Tentando perceber a reestruturação irlandesa

12/02/2013
Colocado por: Rui Peres Jorge

A Irlanda reestruturou cerca de metade da dívida que contraiu durante a crise para fazer face aos problemas no seu sistema financeiro. A operação, anunciada no final da semana passada, é um marco na história da crise do país, mas também da Zona Euro: um sinal de flexibilização e negociação dentro da Zona Euro que merece ser analisado com detalhe. Alguns elementos centrais:

 

– A Irlanda troca 28 mil milhões de euros das agora famosas “notas promissórias” que emitiu no pico da crise para salvar os seus bancos por obrigações do Tesouro irlandês.

 

– A taxa de juro poderá ser um pouco mais baixa, mas a grande alteração está na maturidade. As primeiras, com uma maturidade de 7 a 8 anos, obrigavam o Estado a pagar 3,1 mil milhões de euros ao ano nesse período. As segundas têm uma maturidade média de 34 anos, e adiam a primeira amortização para daqui a 27 anos, aliviando a pressão no regresso aos mercados de um país com um “stock” de dívida acima dos 120% do PIB.

 

– O negócio, que envolve essencialmente o Governo e o banco central irlandês, mas conta com a anuência do BCE, poderá configurar financiamento monetário (isto é empréstimos do banco central ao Estado), o que está proibido pelos Tratados da UE – este é um tema que ainda promete dar que falar.

 

– Para tentar aliviar essa possível interpretação, o Banco da Irlanda irá procurar vender no mercado as obrigações irlandesas com que ficará em balanço (que substitutem as notas promissórias) e este é referido como um dos riscos de médio prazo da operação.

 

– Uma das grandes vantagens do alargamento das maturidades é o efeito da inflação sobre a dívida: pagar 28 mil milhões de euros daqui a 34 anos é muito diferente de ter de pagar o mesmo montante hoje ou daqui a 7 ou 8 anos. O Free Exchange, da The Economist, faz um bom resumo dos pontos essenciais do acordo (Untangling the promissory knot).

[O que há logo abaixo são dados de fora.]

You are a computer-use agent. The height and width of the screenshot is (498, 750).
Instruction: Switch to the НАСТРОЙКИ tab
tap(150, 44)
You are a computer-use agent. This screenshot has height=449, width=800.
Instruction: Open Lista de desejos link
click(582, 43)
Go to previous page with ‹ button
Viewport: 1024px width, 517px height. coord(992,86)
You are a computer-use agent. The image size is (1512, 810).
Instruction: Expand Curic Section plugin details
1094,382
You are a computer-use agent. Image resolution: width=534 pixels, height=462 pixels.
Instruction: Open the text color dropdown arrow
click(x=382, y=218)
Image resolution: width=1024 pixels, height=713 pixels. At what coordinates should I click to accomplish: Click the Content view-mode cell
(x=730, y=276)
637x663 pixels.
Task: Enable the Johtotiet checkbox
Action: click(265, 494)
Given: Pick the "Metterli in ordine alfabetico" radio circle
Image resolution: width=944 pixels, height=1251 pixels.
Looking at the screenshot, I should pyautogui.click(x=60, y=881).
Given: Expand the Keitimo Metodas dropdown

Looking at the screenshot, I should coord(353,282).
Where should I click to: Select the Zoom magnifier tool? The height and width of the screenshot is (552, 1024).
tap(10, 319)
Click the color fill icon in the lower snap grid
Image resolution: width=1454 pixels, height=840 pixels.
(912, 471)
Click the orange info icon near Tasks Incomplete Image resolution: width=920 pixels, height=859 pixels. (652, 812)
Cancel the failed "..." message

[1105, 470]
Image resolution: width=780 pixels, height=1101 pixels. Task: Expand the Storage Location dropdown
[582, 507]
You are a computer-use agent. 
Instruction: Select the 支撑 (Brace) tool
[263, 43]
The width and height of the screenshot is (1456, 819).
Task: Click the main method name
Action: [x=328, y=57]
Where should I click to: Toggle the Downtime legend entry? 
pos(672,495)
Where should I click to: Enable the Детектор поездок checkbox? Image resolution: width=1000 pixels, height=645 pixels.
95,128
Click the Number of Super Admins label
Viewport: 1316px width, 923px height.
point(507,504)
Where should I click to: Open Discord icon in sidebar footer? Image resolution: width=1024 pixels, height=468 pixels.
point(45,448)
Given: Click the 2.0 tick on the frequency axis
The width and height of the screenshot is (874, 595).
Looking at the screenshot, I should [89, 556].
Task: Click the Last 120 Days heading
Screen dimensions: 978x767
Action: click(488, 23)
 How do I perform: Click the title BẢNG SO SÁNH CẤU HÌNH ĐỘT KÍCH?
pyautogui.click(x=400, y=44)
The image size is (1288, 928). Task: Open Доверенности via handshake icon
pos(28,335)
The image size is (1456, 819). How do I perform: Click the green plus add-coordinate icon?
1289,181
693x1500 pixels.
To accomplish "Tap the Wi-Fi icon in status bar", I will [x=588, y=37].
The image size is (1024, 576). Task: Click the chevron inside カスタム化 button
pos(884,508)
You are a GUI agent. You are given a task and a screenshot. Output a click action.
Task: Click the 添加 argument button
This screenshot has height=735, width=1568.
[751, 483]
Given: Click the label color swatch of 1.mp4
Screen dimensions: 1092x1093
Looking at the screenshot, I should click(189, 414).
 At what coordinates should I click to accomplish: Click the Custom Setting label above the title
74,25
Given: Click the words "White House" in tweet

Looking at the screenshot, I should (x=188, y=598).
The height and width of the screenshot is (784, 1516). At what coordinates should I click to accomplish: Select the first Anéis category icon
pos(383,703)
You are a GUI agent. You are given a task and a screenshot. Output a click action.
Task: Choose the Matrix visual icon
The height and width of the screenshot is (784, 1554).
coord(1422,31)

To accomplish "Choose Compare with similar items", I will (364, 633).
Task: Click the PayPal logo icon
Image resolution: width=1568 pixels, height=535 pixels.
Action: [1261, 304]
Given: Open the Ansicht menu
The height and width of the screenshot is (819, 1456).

Karl Whelan, o economista que toda a gente lê para perceber a dimensão financeira dos desafios irlandeses, aprofunda o tema no seu artigo na Forbes (Ireland's Promissory Note Deal). Além disso, e sobre o mesmo tema, estamos também a ler:

 

2. Rescheduling of promissory notes is monetary financing in all but name. Wolfgang Munchau, no FT, escreve sobre o acordo irlandês, diz que não há dúvidas que é financiamento monetário, mas defende que mesmo assim é a melhor forma de tentar resolver os problemas irlandeses.

 

3. Irish bank debt deal breaks deposit taboo. P O Neil, no “a fistful of euros”, escreve sobre uma dimensão pouco referida mas muito interessante da reestruturação irlandesa: alguns depositantes deverão perder parte do seu dinheiro. (O envolvimento dos depositantes está também a ser estudado no Chipre, escreveu esta semana o FT, aqui citado pela CNBC)

 

4. Promissory notes debt deal a step in the right direction. Donal Donovan, membro do Conselho de Finanças Públicas irlandês, elogia o acordo, defende que muitos dos críticos do Governo irlandês pediam o impossível, mas salienta também que o acordo diz respeito apenas a metade da dívida irlandesa relacionada com o sistema financeiro.

 

5. ELA, Promissory Notes and All That: The Fiscal Costs of Anglo Irish Bank. Para quem quer ir mais fundo na descoberta das especificidades da situação irlandesa, Karl Whelan escrever um paper explicativo para o parlamento irlandês.  

 

6. Transaction Overview. Aqui fica a operação apresentada em 14 slides pelo governo irlandês (muito técnico).